Task brief:
Set the data down again, exactly as it reads, but without the pictures.

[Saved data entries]
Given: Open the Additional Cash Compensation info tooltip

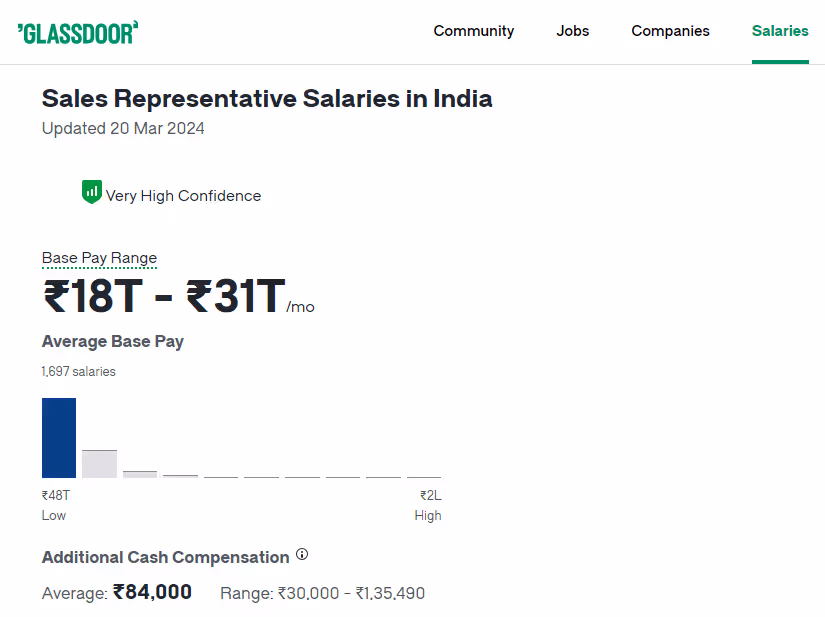Looking at the screenshot, I should click(x=301, y=554).
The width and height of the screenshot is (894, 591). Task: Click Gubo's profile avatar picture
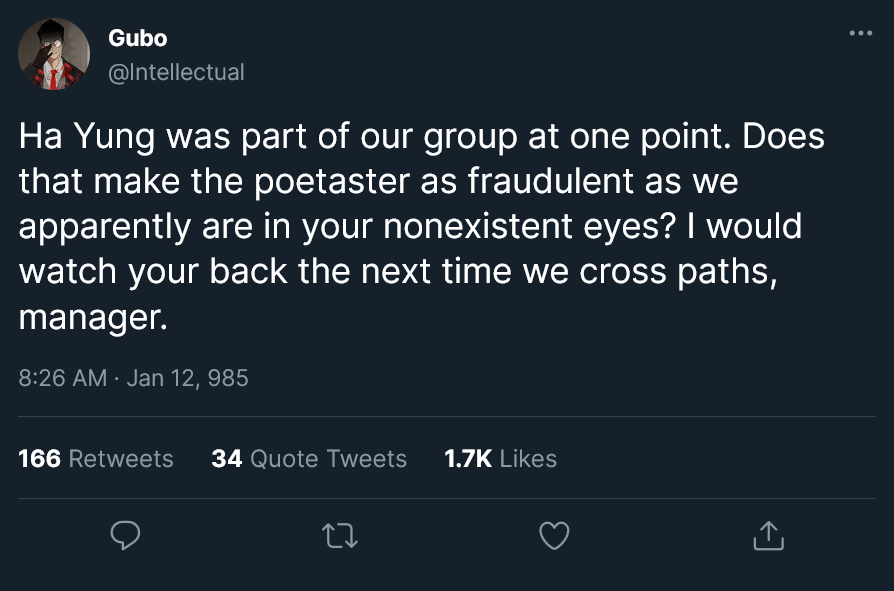tap(55, 54)
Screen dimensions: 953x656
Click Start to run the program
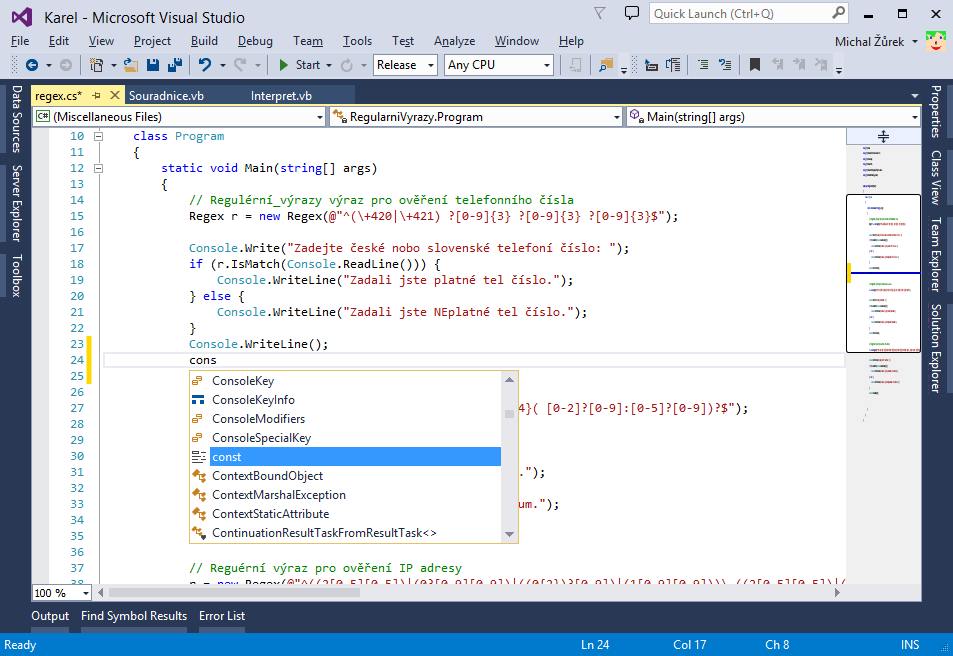[310, 64]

Reply:
Given: Open the Additional Cash Compensation info tooltip

Looking at the screenshot, I should click(x=301, y=554).
The width and height of the screenshot is (894, 591). Task: Click Gubo's profile avatar picture
tap(55, 54)
Screen dimensions: 953x656
Click Start to run the program
[310, 64]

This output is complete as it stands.